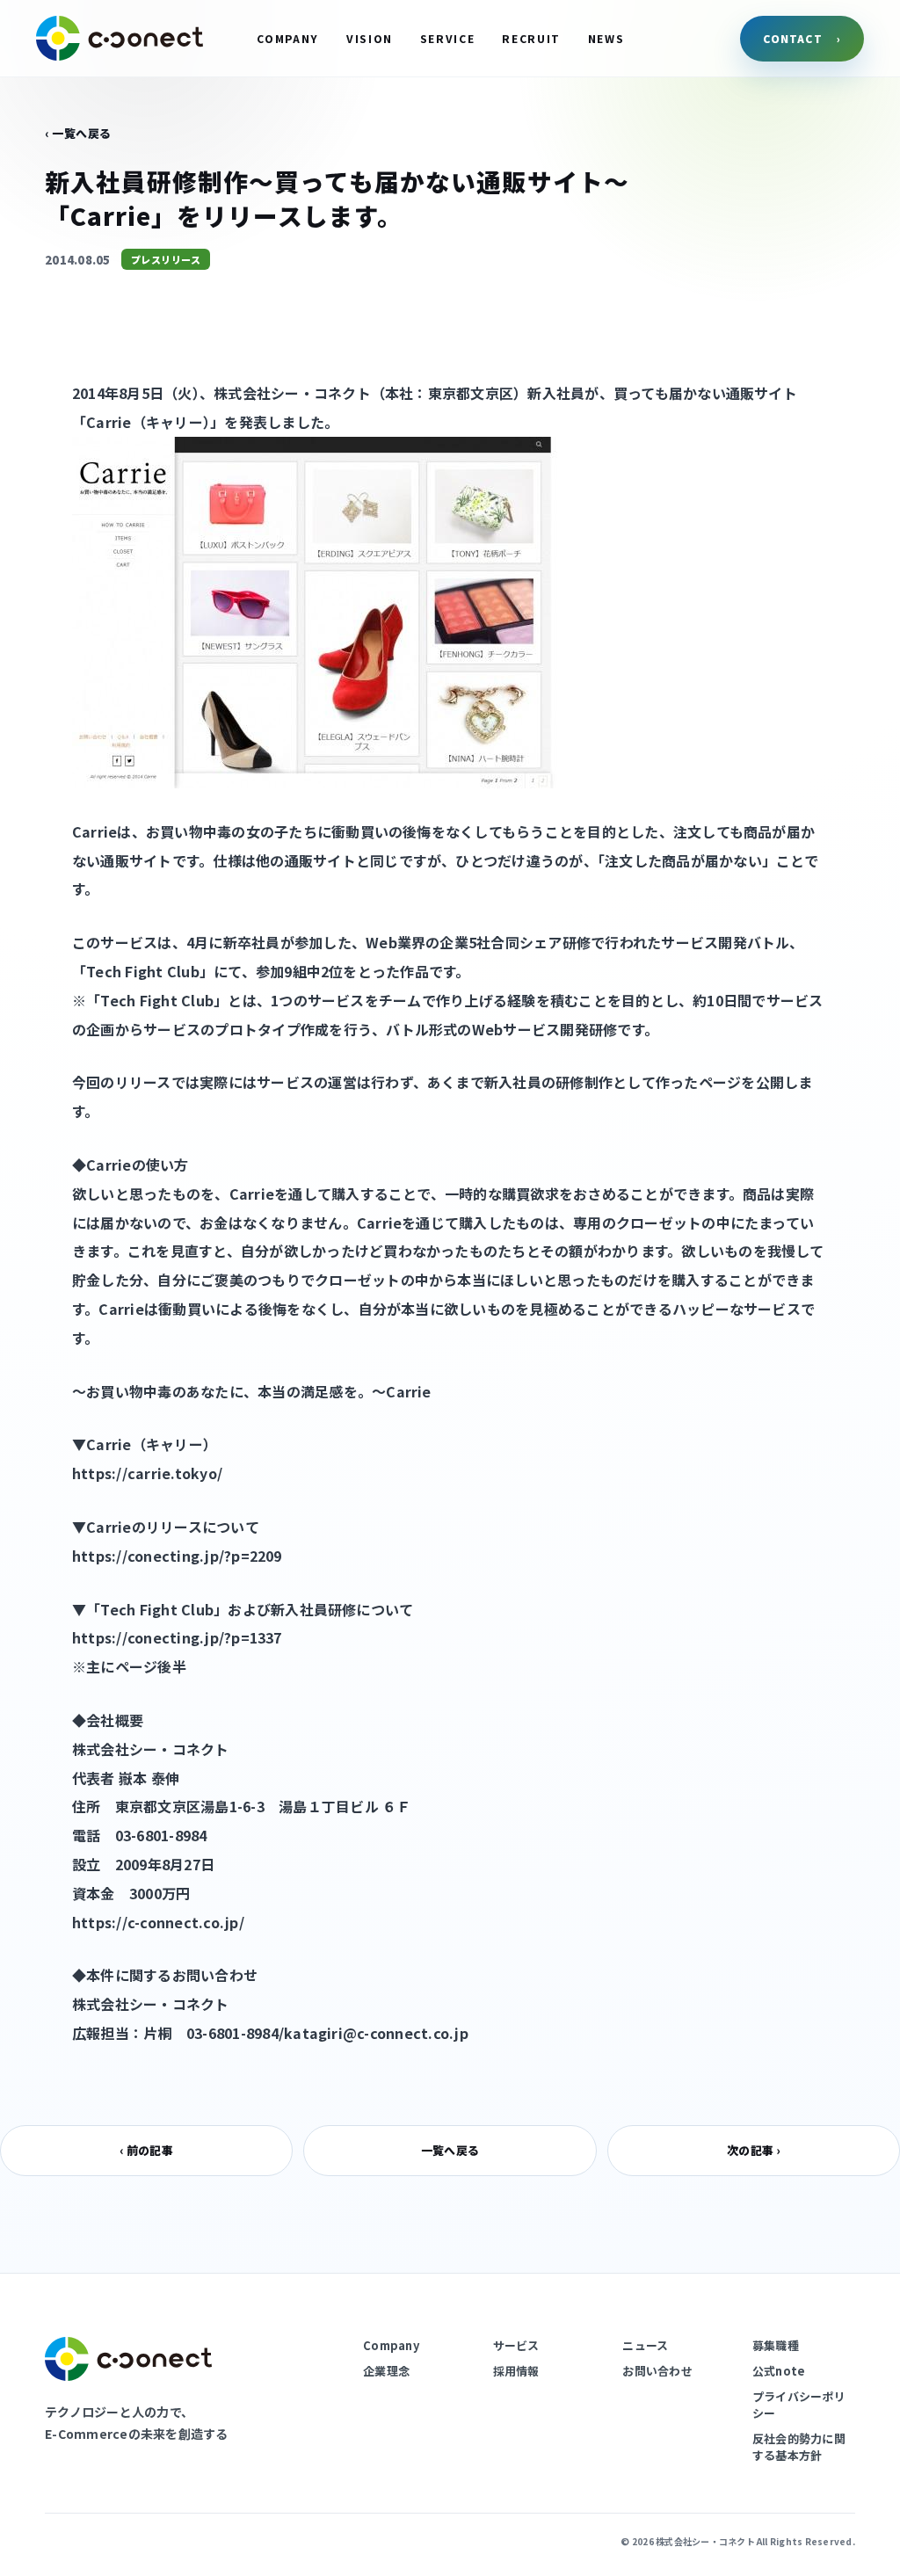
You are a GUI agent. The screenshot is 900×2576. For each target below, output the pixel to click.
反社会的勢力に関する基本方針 (799, 2447)
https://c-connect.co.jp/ (158, 1922)
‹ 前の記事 (146, 2150)
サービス (516, 2345)
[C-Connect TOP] (119, 38)
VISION (369, 38)
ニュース (645, 2345)
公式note (778, 2370)
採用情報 (516, 2370)
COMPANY (288, 38)
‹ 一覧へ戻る (78, 133)
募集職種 (775, 2345)
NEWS (606, 38)
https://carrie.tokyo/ (147, 1473)
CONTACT (802, 38)
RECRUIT (531, 38)
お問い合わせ (657, 2370)
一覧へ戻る (450, 2150)
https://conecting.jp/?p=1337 (177, 1637)
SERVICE (447, 38)
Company (391, 2345)
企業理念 (386, 2370)
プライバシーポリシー (799, 2404)
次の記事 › (753, 2150)
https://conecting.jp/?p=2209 (177, 1555)
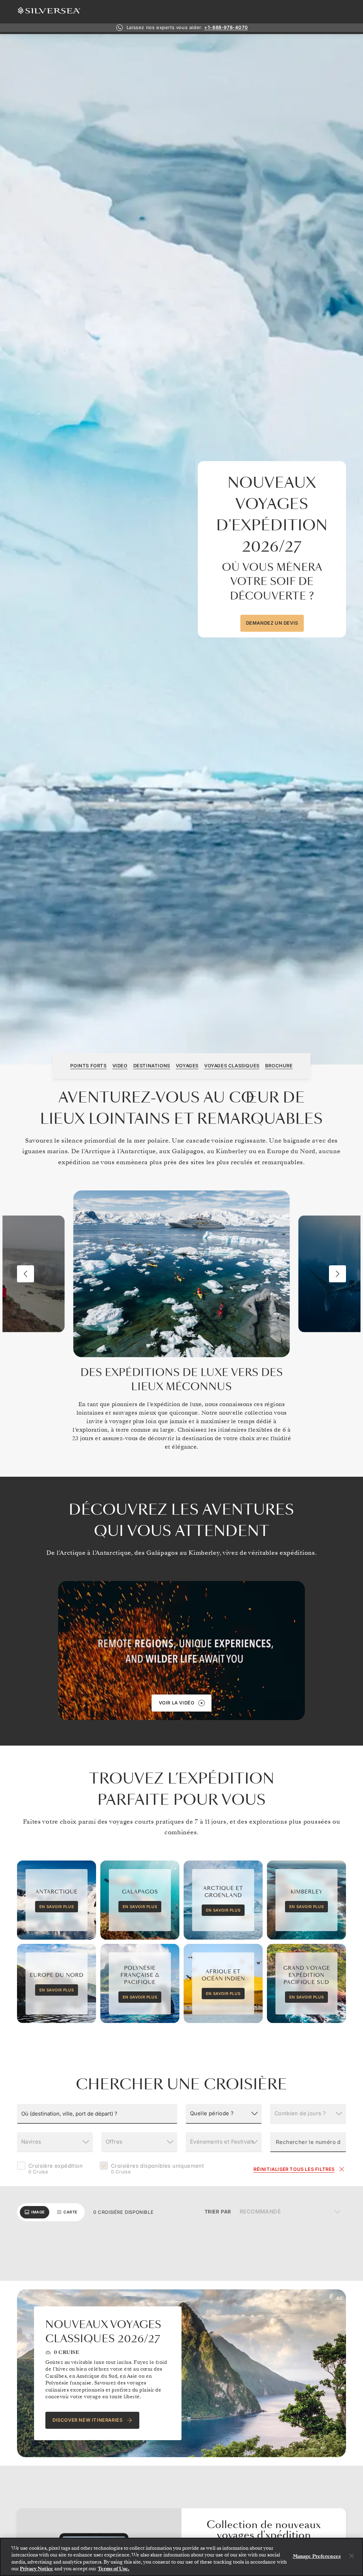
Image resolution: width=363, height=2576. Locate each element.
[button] (25, 1273)
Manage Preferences (317, 2556)
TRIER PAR (218, 2212)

:: How to complete this task ::
Only the lines from the one containing "サービス (516, 2345)" through the last line of the entries above belong in the copy; reproduce them exactly and drop every picture.

:: Written solution ::
サービス (516, 2345)
[C-Connect TOP] (119, 38)
VISION (369, 38)
ニュース (645, 2345)
公式note (778, 2370)
採用情報 (516, 2370)
COMPANY (288, 38)
‹ 一覧へ戻る (78, 133)
募集職種 (775, 2345)
NEWS (606, 38)
https://carrie.tokyo/ (147, 1473)
CONTACT (802, 38)
RECRUIT (531, 38)
お問い合わせ (657, 2370)
一覧へ戻る (450, 2150)
https://conecting.jp/?p=1337 (177, 1637)
SERVICE (447, 38)
Company (391, 2345)
企業理念 (386, 2370)
プライバシーポリシー (799, 2404)
次の記事 › (753, 2150)
https://conecting.jp/?p=2209 (177, 1555)
Image resolution: width=363, height=2576. Locate each element.
[button] (25, 1273)
Manage Preferences (317, 2556)
TRIER PAR (218, 2212)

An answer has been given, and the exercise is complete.